Learning Objectives

  • Create a set of R examples for your personal reference beyond this course.
  • Use the concepts you have learned in the course to perform a complete data analysis.

Introduction: R Reference

It’s very easy to forget R programming concepts if you don’t use them frequently.

A great way to retain the skills that will be important for you going forward is to create a set of examples using the functions you want to remember.

You’ll create an R Markdown document containing examples of how to use the basic R components that you need to know.

Introduction: Data Analysis

For this portion of the final project, you’ll perform a data analysis on data collected or two species of small mammals in the Atlantic Forest of Brazil.

You’ll find the data file, delomys.csv, in the data tab of the course GitHub page.

It includes data extracted from a larger data set:

R Markdown Documents

You’ll create a new RMarkdown document for your R reference guide:

  • final_R_reference.Rmd

It needs to be in the docs subfolder (along with your index.Rmd file).

Part 1: R Reference Guide

Document Formatting

You need to create a document that uses tabs to organize the content.
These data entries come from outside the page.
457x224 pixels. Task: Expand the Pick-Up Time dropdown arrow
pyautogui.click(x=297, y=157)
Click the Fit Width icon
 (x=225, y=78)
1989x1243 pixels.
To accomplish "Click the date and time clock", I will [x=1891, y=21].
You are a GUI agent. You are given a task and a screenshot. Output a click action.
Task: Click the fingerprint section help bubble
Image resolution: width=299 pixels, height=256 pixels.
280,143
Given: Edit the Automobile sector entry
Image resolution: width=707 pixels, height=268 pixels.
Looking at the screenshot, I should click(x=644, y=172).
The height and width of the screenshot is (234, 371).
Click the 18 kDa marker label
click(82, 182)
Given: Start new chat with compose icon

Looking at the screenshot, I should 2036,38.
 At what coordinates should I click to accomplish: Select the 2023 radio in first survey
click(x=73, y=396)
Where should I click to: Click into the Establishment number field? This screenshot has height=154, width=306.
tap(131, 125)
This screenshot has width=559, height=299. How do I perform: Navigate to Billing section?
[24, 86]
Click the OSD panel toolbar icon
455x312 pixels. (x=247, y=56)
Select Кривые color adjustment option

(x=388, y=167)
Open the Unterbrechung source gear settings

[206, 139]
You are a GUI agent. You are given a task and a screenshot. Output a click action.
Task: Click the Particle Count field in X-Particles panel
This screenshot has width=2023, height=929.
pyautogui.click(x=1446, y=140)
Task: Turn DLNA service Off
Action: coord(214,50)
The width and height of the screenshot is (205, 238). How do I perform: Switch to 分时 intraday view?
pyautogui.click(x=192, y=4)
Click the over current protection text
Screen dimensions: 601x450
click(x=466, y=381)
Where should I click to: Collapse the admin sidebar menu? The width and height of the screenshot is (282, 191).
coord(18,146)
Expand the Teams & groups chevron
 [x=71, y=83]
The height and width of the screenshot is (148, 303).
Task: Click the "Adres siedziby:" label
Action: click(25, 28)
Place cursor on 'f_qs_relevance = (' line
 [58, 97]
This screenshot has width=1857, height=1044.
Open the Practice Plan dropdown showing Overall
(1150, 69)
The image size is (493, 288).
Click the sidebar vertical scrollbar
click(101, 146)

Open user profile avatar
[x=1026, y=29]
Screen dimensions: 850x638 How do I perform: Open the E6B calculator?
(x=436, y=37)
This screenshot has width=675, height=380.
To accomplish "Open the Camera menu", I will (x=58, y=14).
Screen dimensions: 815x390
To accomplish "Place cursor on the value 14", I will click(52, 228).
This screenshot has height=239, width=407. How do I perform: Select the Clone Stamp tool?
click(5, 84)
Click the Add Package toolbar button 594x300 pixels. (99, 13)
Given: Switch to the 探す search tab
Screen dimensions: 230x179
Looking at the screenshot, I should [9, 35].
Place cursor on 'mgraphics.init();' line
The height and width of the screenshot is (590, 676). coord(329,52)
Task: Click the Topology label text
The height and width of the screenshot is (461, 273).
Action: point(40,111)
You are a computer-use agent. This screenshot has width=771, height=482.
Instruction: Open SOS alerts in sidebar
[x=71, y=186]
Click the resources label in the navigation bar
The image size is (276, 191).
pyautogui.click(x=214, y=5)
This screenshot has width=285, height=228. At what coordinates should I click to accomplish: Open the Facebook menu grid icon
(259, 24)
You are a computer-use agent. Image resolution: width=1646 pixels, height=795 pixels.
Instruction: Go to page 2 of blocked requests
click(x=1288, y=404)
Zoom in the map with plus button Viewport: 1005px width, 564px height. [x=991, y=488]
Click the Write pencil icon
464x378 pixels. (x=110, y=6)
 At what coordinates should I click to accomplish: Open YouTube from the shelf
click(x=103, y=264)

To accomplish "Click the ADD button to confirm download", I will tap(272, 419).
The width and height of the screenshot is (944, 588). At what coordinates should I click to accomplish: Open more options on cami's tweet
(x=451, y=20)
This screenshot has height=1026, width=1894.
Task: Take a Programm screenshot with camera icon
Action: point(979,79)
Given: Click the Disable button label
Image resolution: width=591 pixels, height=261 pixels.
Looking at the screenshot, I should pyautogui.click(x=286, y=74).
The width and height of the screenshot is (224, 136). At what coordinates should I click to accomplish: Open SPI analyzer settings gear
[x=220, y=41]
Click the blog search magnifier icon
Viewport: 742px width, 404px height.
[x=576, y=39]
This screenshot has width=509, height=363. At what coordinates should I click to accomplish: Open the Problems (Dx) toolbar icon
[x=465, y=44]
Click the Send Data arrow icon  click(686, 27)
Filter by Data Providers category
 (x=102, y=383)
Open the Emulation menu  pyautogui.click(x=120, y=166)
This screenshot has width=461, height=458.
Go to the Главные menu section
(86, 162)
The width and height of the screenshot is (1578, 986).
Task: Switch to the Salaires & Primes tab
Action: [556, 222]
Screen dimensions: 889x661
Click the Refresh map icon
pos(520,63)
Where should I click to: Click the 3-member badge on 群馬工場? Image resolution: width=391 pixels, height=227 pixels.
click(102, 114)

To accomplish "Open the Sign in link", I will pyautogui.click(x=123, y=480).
Here’s a template:

# R Reference Guide {.tabset .tabset-pills}


## Loading Data and Packages


## Next Section...


...

Creating a successful code example

Self-Contained, concise, reproducible examples

A successful code example should communicate what the function or operator does.

The best examples are:

  • Self-contained:
    • If possible, the example does not rely on external data sets.
    • To the greatest extent possible, the example does not rely on external packages.
      • This isn’t always possible, it’s ok to include external packages if they contain essential data or supporting functions!
  • Concise:
    • The example is as simple and brief as possible.
    • The example focuses on the function or operator in question, avoiding other functions as much as possible.
    • Avoid jargon and technical terminology as much as possible.
  • Reproducible:
    • The example must run on anyone’s computer!

Your code examples need to be written in your own words, in such a way that you will be able to decipher them later.

Code Comments

You should use comments in your code as needed to highlight important points.

Sample Code Example

The following is a code example for the c() function. You may use this example verbatim, however all other examples must be your own.

The function c() combines or concatenates its arguments into a vector (a 1-dimensional data structure consisting of 1 or more elements).

  • All of the elements must be of the same type.
    • I can’t combine character and numeric types in the same call to c()

Here’s two examples using numeric and character data types:

## Create a vector of numbers:
num_vec  = c(1, 4, 8, 9, 13)

## Create a vector of characters:
char_vec = c("a", "fish", "data is cool")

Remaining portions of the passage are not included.